Kemarin kamu datang dengan dua cangkir yang sama dengan isi yang sama, tak ada yang berbeda. Cangkir yang biasanya berisikan kopi dan cokelat hangat itu ini menjelma hitam keduanya. Ada yang berbeda dengan kamu dan aku tidak tahu persis itu. Kamu mulai duduk di hadapanku, tanpa mengeluh dan tanpa berucap. Menyeruput kopi secara perlahan lalu ditengguknya pelan. Aku memang tidak pandai membaca raut wajah, tapi aku tahu kamu sedikit tersekat ketika menelannya, wajahmu sedikit memerah karena merasakan ada yang tak nyaman mengalir dalam tenggorokanmu dan mengisi lambungmu.

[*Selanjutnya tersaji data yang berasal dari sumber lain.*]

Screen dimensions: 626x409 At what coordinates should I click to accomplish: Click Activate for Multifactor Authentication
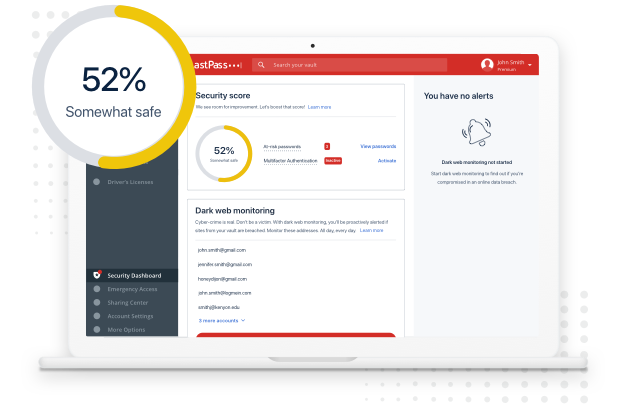(387, 160)
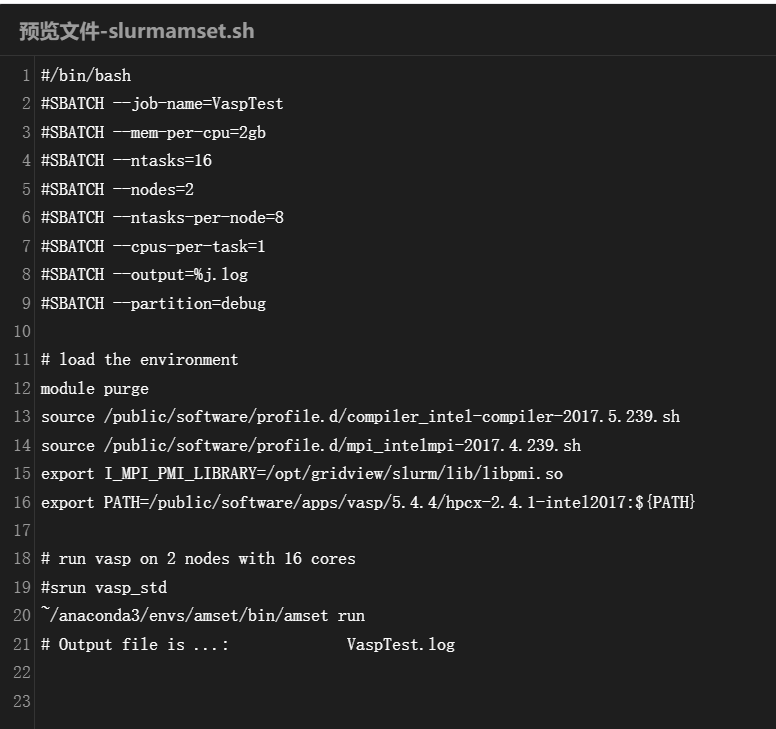The height and width of the screenshot is (729, 776).
Task: Click the #/bin/bash shebang line
Action: click(x=86, y=75)
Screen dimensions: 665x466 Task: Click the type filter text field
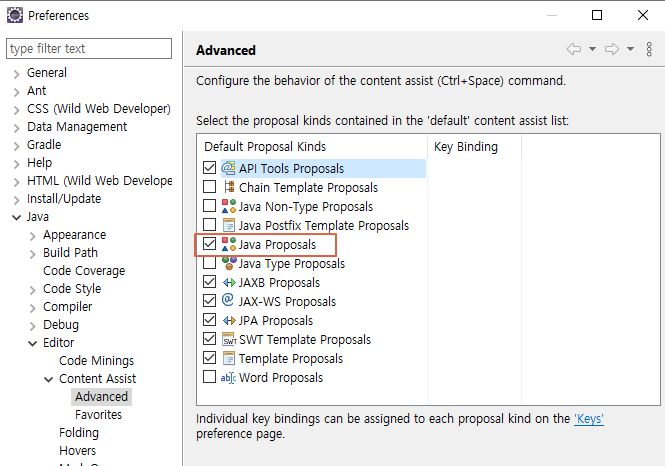(x=88, y=48)

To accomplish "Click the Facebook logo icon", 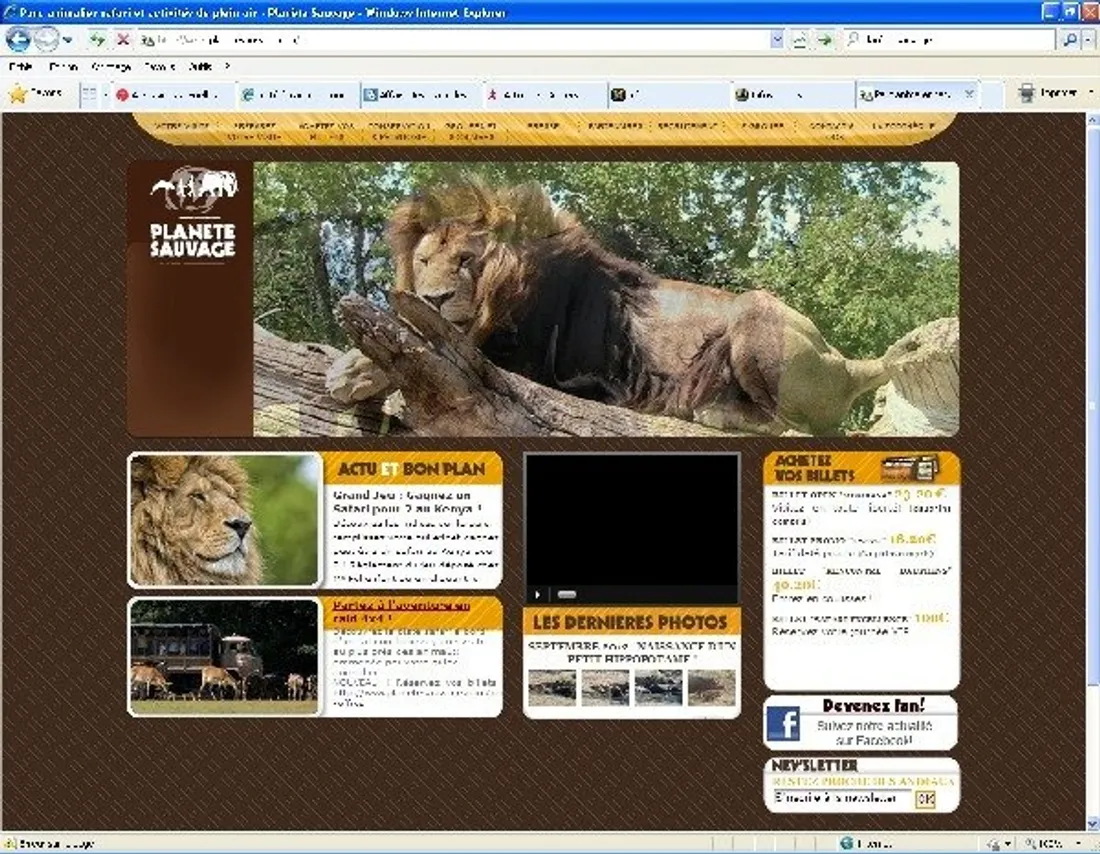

Gerimis turun dan kamu duduk di teras sambil mendekap kedua kakimu, aku mengambil beberapa helai pakaianku yang sedang dijemur lalu duduk di sebelahmu sambil mendekap kedua kakiku. Kamu memandang gerimis itu tajam, seolah mencari arti gerimis yang sering kamu tanyakan, tapi tidak dengan kata. Aku masih belum menemukan kata yang lewat dari bibirmu, sejak datang kamu hanya tersenyum dan memilih diam.
“Aku tidak bisa menikmati keduanya” katamu dengan nada datar.
“Menikmati apa?”
“Kamu tau itu, tapi kenapa kamu bertanya?”
“Aku nggak tau.”
“Lalu bagaimana aku bisa suka dengan segala kebiasaanmu tanpa aku pernah tau cara menikmatinya. Aku ingin mencintaimu seutuhnya, mencintai kesukaamu, menikmati kopi dan gerimis bersamamu, tapi semua datar. Aku tak pernah bisa mencintai keduanya. Tak menemukan jawaban yang kucari.”
 “Kamu nggak perlu melakukan itu. Kamu adalah kamu dengan segala yang kamu cintai dan kamu miliki. Kamu menikmati hidup dengan mengkalkulasinya, merumuskannya, hal yang tak kupahami sampai hari ini. Tapi, aku ingin kamu tetap seperti itu dan setiap kali aku tersadar dari ruang personalku, aku ingin kamu di hadapanku. Kamu dunia nyataku.
Sela jemari yang kosong mulai saling menutupi, jarak kian terhapus, tubuh kita menjadi satu dalam pelukan. Kali ini, gerimis akan menjadi berbeda bagiku. Tak perlu lagi pergi, tak perlu lagi bersembunyi ke ruang personalku, cukup kamu. Kamu.